When I was in nursing school I had a clinical rotation at an acute care facility. One of the CNAs inserted a Foley into a pt's rectum (because the pt hadn't passed gas) and tied a plastic grocery bag around the other end to catch the gas and any solids that may escape. My fellow student asked why it wasn't done as a sterile procedure, and the CNA said it didn't need to be sterile because it was going in the butt. I shook my head and walked out of the room.

This is wrong on so many levels. CNA's don't insert rectal tubes for one. Two, even if CNA's were allowed to peform this procedure, why would she think its okay to tie a plastic wlamart bag at the end to catch gas and fecal matter?

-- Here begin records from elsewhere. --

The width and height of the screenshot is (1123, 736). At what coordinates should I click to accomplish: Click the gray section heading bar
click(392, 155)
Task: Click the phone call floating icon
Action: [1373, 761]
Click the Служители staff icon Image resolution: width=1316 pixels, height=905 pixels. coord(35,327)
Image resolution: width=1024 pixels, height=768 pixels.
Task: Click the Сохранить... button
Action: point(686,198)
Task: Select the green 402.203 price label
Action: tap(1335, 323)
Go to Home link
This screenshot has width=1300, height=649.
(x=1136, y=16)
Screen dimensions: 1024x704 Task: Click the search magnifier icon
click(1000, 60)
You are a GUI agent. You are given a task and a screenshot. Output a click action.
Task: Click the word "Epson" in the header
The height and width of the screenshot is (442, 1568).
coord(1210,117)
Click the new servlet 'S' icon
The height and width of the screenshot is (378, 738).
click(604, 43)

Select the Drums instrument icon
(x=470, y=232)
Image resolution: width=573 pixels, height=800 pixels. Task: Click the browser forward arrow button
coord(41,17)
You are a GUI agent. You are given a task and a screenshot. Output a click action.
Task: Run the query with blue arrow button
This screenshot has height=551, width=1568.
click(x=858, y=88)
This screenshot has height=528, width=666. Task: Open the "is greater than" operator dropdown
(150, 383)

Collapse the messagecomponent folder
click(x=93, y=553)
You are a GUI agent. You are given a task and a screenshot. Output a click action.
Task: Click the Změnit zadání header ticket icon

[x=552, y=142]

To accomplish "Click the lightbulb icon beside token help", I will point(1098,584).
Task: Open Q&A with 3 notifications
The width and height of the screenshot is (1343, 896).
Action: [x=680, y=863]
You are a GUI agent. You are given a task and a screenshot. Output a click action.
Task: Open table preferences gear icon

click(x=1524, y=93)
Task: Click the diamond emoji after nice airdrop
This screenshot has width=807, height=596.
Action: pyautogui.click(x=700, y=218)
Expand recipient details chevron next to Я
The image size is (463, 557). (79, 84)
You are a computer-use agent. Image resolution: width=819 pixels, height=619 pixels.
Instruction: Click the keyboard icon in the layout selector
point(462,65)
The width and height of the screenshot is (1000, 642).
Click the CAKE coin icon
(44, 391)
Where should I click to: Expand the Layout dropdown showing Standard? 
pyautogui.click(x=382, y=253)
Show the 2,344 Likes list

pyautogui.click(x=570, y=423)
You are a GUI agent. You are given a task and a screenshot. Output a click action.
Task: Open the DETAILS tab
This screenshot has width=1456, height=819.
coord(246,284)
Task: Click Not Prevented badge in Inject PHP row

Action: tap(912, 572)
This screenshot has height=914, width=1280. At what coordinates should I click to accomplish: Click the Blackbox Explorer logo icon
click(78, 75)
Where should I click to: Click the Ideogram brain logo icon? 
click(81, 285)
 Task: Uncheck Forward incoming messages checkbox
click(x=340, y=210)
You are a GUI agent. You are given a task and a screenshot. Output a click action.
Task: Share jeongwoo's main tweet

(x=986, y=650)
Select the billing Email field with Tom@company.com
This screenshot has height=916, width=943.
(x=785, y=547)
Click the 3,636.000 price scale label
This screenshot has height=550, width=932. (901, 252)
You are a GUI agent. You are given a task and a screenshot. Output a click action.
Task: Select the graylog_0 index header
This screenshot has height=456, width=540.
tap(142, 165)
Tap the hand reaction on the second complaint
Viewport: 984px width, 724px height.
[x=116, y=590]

Imagine what the family of that pt would be thinking when they walked in and saw a walmart bag and a tube hanging from their loved ones butt.....this is so wrong.

Specializes in Critical Care, ED, Cath lab, CTPAC,Trauma.

CNA's can insert rectal tubes...although check your state Nurse practice act...for example....North Carolina

I am more appalled at the grocery bag for collection!!!
Specializes in OR, Nursing Professional Development.
When I was in nursing school I had a clinical rotation at an acute care facility. One of the CNAs inserted a Foley into a pt's rectum (because the pt hadn't passed gas) and tied a plastic grocery bag around the other end to catch the gas and any solids that may escape. My fellow student asked why it wasn't done as a sterile procedure, and the CNA said it didn't need to be sterile because it was going in the butt. I shook my head and walked out of the room.

There is nothing sterile about the GI tract- it is open to the environment on both ends and the living environment of countless bacteria. There is no need for sterile technique for insertion of a rectal foley/tube. Heck, even colonoscopies are done using clean rather than sterile technique!

The only issue I can see with this is the use of the plastic bag. Our rectal tubes are connected to foley bags without a urimeter. A possible second issue is a CNA doing the insertion if state practice rules and institution policy don't allow them to do this.

The charge nurse with 20 plus years experience in ER gave the fake epipen injection to a resident having severe allergic reaction.